Theodore Dalrymple

My goose was cooked — and it wasn’t very good

What's so good about these indigestible birds?

issue 15 December 2007

Unlike Wagner’s music, which is better than it sounds, roast goose is less good than it sounds. For a reason that I have not been able quite to fathom, it is really delicious only in Germany. Or so I, at any rate, have found.

Whether this is because the Germans cook it better, or whether it is because it is a dish that is appropriate to the country, I am not sure. Perhaps you need to be near dense and dark pine forests, with clearings for witches and wicked stepmothers who either devour small children or send them out to find strawberries in the snow, to appreciate the comforts of roast goose.

Yet such is the theoretical allure of this bird that for a number of years I have been reluctant to contemplate the roasting of any other for our traditional and compulsive (if not compulsory) Christmas overindulgence. After all, the connotation of the word turkey, that is to say of dismal failure, seems to me to be entirely appropriate. Roast turkey is to cuisine what chipboard is to Chippendale. But roast goose was still a deceiver ever.

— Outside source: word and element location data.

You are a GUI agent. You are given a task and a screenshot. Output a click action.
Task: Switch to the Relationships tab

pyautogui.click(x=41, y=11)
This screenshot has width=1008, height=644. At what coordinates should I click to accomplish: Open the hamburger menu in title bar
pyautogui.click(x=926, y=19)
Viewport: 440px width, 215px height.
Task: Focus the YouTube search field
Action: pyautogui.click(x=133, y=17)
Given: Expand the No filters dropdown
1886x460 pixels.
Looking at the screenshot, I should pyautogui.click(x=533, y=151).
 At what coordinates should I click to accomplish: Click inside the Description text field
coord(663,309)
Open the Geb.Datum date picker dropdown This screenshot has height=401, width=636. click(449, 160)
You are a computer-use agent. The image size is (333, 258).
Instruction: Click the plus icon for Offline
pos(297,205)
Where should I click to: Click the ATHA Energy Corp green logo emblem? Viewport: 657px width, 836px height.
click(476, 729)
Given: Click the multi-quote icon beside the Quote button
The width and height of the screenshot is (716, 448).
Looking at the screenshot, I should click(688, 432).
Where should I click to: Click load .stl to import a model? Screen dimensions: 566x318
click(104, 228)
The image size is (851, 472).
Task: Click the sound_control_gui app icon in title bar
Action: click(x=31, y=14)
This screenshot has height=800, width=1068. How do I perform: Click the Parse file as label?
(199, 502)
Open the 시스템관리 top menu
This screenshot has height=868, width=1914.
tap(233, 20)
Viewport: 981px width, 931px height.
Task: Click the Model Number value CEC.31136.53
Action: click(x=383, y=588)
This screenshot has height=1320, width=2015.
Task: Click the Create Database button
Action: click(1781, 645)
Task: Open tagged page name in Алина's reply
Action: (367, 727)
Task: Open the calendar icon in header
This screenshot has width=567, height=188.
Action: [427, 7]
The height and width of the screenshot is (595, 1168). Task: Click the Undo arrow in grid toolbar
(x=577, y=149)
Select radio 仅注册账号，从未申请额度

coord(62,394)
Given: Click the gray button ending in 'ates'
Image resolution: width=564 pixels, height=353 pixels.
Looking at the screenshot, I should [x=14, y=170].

Now if goose were really so good, why is it that do we not eat it at other times of year? We are not very keen these days on self-denying ordinances, so the idea that we save up something delicious just for a single glorious treat once a year isn’t very plausible. If something is good we want it all the time, in and out of season, and are prepared to import it at the greatest expense from Ultima Thule if need be. So why does goose so rarely appear on menus, other than in the slightly modified form of foie gras? I do not think its size can explain everything.